The decision that these two men made stood them in good stead: to muster up all their courage and stand up above the rest who refused to see the truth of their circumstances – that the promises of their God were all that they needed. Their reward was they were the only men of that generation to enter the Promised Land… not Miriam, not Aaron and not even Moses.

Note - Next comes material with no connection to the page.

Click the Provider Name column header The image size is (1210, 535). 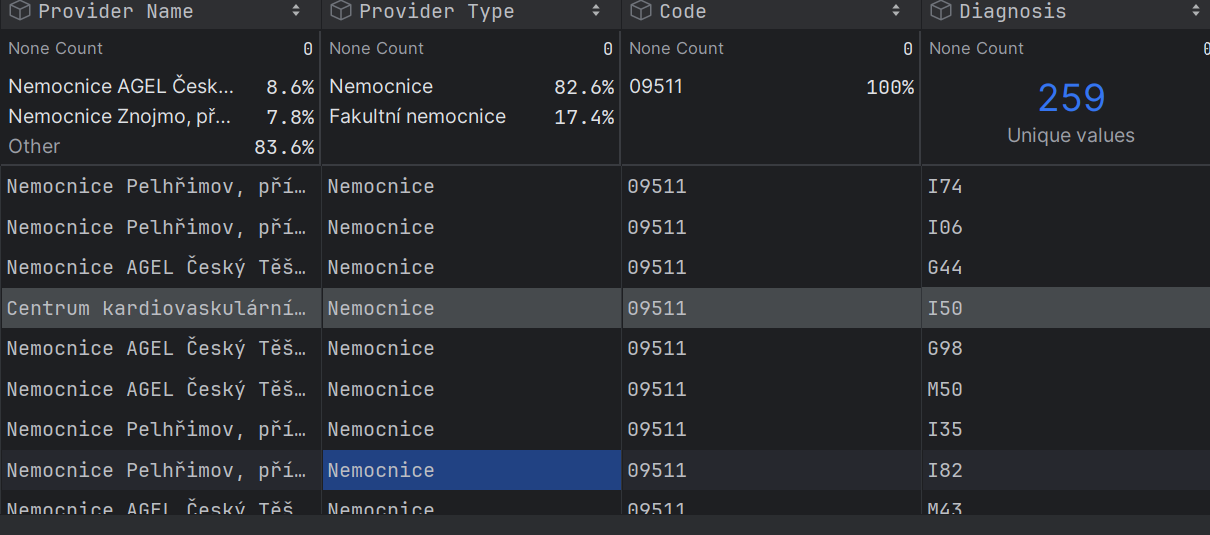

Our decisions lead us either to a life of fulfilment in our relationships and in our roles or one of constant discouragement.  When I worked in the field of hypnotherapy many years ago, I saw the effects of the Power of Suggestion. In those days, the principle of Positive Thinking was the modus operandi, however, these turn into empty exercises without the help of our Creator walking with us throughout our lives. As it says in Proverbs 26:11”, “As a dog returns to its vomit, so a fool repeats his folly”.  We can choose to blame others or maybe even God for how we live, but the truth is that once we truly know that God is an ever-present help in our lives, we will have no more excuses. Will our decisions, our choices lead us toward life or death? God asks us to choose life and His Torah provides us with the tools to do so.